Batman Begins - Christopher Nolan directs one of the best superhero/comic book movies ever. Christian Bale is the complex and human Dark Knight. Though the actions scenes seem strangely out of place in film which does so much to create compelling characters.
Kings and Queen - Half comedy and half tragedy, this French film follows two characters with different demons to overcome and numerous emotional ambiguities along the way.
Nobody Knows - One of the most original coming-of-age stories in recent memories follows four abandoned Japanese children who must learn to take care of themselves.
Oliver Twist - Though disappointing considering how much I love Roman Polanski, it is neverthess a very satisfying Dickens adaptation.
Eros - Three short films one by Wong Kar-Wai, one by Steven Soderbergh, and one by the nearly 100-year-old Michelangelo Antonioni all about eroticism.
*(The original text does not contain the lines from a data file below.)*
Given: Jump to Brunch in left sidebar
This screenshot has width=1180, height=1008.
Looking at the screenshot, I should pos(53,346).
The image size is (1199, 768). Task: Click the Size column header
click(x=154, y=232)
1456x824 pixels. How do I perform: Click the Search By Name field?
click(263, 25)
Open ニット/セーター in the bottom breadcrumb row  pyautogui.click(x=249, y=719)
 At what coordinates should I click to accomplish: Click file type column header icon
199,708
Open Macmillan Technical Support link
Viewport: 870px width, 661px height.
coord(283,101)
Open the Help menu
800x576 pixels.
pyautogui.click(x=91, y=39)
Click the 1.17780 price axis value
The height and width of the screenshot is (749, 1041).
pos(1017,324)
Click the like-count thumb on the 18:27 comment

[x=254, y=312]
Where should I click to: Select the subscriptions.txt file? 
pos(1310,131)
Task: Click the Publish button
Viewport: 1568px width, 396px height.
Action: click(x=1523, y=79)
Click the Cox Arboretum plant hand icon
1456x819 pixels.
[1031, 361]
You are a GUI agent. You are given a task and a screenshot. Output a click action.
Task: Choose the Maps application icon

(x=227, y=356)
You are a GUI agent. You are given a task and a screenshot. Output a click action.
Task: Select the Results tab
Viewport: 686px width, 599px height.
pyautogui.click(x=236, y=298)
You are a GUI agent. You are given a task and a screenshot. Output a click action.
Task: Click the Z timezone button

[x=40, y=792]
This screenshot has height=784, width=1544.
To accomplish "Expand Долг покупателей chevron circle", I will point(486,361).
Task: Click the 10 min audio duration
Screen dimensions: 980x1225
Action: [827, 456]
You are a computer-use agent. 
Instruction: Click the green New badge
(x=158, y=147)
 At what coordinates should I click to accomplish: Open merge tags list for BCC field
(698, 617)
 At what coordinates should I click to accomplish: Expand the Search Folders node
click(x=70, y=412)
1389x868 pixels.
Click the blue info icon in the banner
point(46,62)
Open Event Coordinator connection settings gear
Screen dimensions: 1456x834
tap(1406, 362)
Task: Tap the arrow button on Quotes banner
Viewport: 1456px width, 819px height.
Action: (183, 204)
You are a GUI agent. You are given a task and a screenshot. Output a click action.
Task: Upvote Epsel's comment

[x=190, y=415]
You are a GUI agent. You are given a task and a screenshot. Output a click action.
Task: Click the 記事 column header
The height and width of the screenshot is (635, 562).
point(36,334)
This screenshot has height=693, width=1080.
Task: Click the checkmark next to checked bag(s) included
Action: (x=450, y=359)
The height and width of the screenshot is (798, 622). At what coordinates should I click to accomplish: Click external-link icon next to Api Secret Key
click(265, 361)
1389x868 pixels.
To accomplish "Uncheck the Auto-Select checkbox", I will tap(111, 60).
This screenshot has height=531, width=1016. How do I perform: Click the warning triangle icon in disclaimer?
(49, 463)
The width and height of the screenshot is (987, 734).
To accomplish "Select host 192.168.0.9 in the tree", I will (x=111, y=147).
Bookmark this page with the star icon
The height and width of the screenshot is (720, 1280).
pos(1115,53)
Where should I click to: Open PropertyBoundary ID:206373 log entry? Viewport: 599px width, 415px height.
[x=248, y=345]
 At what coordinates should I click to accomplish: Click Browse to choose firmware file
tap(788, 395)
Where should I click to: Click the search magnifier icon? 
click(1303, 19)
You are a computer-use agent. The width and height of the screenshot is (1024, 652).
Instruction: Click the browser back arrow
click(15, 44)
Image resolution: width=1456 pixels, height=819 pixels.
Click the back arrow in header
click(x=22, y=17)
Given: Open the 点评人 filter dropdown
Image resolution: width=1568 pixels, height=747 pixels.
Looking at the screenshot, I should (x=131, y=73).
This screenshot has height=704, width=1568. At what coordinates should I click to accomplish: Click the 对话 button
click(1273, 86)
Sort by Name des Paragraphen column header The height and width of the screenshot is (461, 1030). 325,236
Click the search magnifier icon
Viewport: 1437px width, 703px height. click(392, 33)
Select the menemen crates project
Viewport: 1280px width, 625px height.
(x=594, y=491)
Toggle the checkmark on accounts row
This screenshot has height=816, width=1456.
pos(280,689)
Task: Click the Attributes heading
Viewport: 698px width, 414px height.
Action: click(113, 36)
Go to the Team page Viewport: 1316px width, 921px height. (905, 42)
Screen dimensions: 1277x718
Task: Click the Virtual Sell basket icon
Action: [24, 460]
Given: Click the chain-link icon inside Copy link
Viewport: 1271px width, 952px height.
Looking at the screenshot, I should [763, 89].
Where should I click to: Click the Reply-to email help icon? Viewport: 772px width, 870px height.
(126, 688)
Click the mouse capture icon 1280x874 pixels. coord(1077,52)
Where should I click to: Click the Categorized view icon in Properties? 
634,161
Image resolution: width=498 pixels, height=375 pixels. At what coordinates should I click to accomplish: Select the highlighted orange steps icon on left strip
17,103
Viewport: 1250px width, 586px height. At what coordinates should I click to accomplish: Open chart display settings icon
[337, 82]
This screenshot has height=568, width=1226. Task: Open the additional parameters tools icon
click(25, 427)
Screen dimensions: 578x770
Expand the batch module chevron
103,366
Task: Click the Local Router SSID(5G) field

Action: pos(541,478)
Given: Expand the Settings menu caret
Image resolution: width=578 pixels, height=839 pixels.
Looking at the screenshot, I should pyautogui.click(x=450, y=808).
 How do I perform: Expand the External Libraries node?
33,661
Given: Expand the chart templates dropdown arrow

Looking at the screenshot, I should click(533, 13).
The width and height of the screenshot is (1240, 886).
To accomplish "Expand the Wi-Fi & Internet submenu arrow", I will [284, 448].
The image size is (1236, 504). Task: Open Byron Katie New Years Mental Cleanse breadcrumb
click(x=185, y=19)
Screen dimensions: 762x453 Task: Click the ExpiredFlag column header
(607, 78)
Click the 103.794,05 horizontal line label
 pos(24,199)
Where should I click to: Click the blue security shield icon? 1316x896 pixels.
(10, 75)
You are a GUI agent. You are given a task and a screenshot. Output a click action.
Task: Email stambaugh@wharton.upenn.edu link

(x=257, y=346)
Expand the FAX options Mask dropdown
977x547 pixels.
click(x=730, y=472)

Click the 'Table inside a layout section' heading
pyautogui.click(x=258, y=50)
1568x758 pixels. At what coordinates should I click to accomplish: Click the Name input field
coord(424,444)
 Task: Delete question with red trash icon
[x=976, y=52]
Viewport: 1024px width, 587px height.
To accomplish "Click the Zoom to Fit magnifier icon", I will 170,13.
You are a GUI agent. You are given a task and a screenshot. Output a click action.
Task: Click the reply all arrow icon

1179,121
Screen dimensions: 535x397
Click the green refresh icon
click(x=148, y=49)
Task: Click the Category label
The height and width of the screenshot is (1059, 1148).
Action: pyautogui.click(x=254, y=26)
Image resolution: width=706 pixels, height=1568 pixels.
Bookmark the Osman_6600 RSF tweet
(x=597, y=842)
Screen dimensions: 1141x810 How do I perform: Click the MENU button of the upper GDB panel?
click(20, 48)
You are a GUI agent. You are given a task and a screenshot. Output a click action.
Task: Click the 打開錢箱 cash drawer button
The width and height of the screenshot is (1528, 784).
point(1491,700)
Though Antonioni's may be painfully inscrutable, as Andrew Sarris put it, "...at this point, I can be content that he knows more about what it means than I do."
Or (Mon Tresor) - An Israeli film which sits and observes as a beautiful teenage girl begins to accept the only path left for her (presumably because of a flawed society) as she attempts to protect her aging, prostitute mother.
Dominion: Prequel to the Exorcist - Though Paul Schrader's film may be the most theologically challenging horror film since Ferrara's
The Addiction, it is painfully marred by an almost aesthetic indifference.
Red Eye - Though a very conventional thriller, it also represents the consummation of Wes Craven's career in which his heroin retains her humanity by refusing to become the killer at the end.
Kontroll - Hangarian film which journey's through one man's personal hell as represented by the Budapest subways system.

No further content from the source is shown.